Il a précisé que son frère était sous assistance respiratoire, sans pouvoir indiquer dans quel service exactement : urgences, réanimation, soins intensifs ? Ces informations n’ont pu être confirmées.

Le directeur régional par intérim de la santé du Kabadougou a orienté notre collaborateur vers le directeur du CHR d’Odienné pour obtenir des précisions. Ce dernier a cependant refusé de s’exprimer, estimant ne pas avoir reçu l’autorisation de sa hiérarchie pour le faire.

Au ministère de la Santé, de l’Hygiène publique et de la Couverture maladie universelle, la situation n’est guère plus transparente. Le Dr Koffi Aka Charles, directeur de cabinet, vers qui nous avons été redirigés par la Direction de la communication, n’a donné aucune suite à nos appels ni à nos messages.

Plus inquiétant encore, malgré l’ampleur médiatique de l’affaire sur les réseaux sociaux, Pierre N’Gou Dimba, ministre ivoirien de la Santé, ne s’est toujours pas exprimé officiellement. Aucun communiqué n’a été publié pour éclaircir les circonstances du décès de trois patients au sein d’un établissement de santé régional.


Sériba Koné avec D.K. correspondant indépendant


[Quand les groupes électrogènes deviennent de simples décorations]

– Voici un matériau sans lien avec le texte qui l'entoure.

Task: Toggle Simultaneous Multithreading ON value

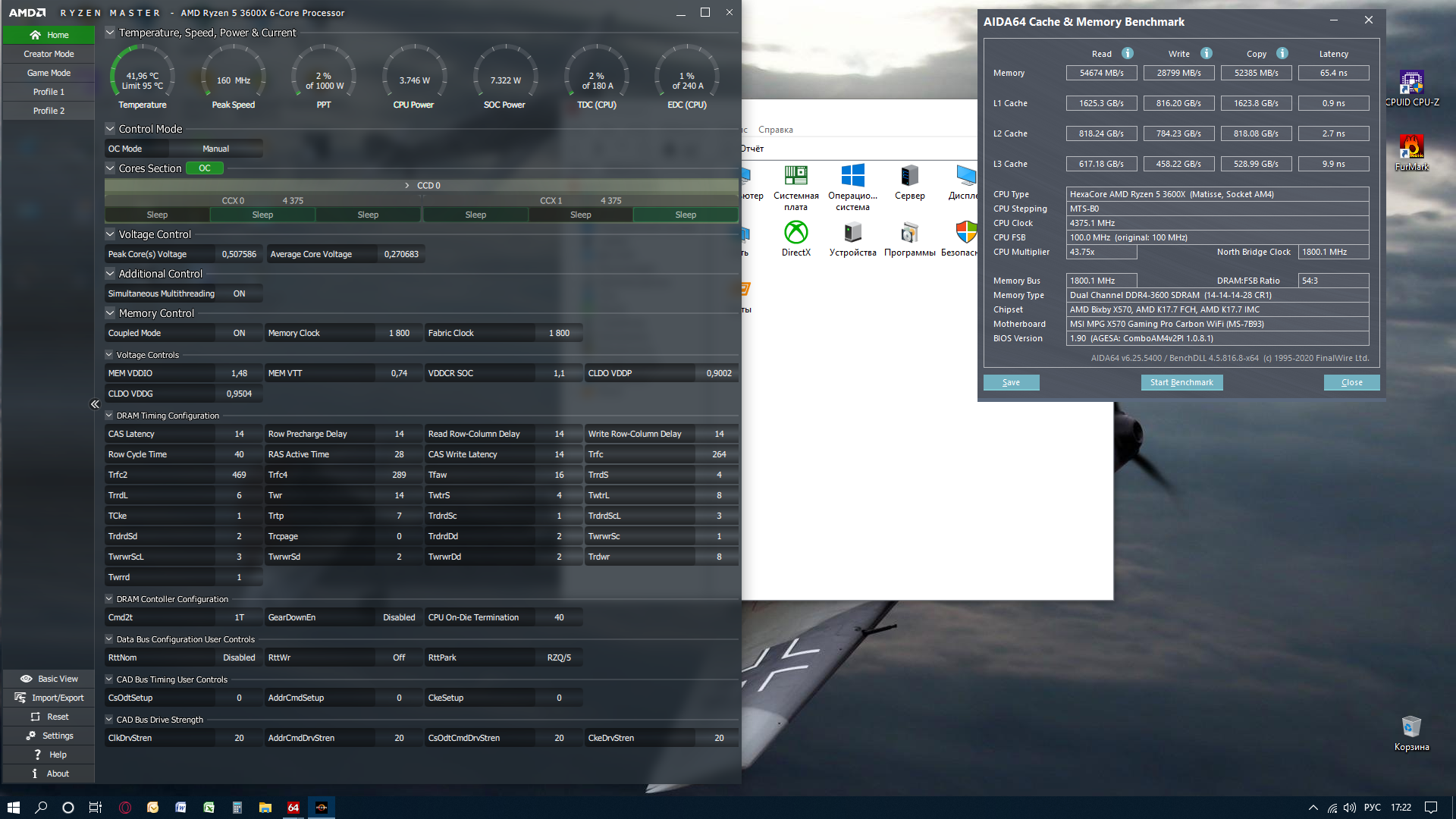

Les coupures de courant dans les établissements hospitaliers en Côte d’Ivoire ne relèvent malheureusement pas de cas isolés. Le Centre hospitalier régional (CHR) d’Abobo en a été victime le jeudi 6 février 2025, entre 17h et 19h30. Selon le communiqué officiel émanant du ministère de la Santé, « le groupe électrogène du Centre Hospitalier Régional d’Abobo n’a pas pu prendre le relais ».

Par chance, aucun décès n’a été enregistré durant cet incident. Mais cet épisode soulève une question essentielle : les groupes électrogènes installés dans nos hôpitaux sont-ils destinés à sauver des vies ou ne sont-ils là qu’à titre décoratif ?

Un expert en santé que nous avons consulté rappelle que « le rôle premier d’un groupe électrogène dans un centre hospitalier est de garantir l’alimentation électrique en cas de coupure. Il assure, entre autres, le bon fonctionnement des équipements vitaux, la continuité des soins critiques et des interventions chirurgicales ».

Or, au CHR d’Odienné comme dans d’autres établissements sanitaires du pays, la vétusté des installations, le défaut d’entretien et l’absence fréquente de carburant exposent les patients à des risques mortels. Le problème est si aigu que, dans certains cas, les familles sont contraintes de contribuer financièrement pour permettre le ravitaillement en carburant des ambulances censées évacuer les malades en situation critique.

Cette défaillance récurrente du système d’alimentation électrique en milieu hospitalier pose avec urgence la nécessité d’une réforme structurelle.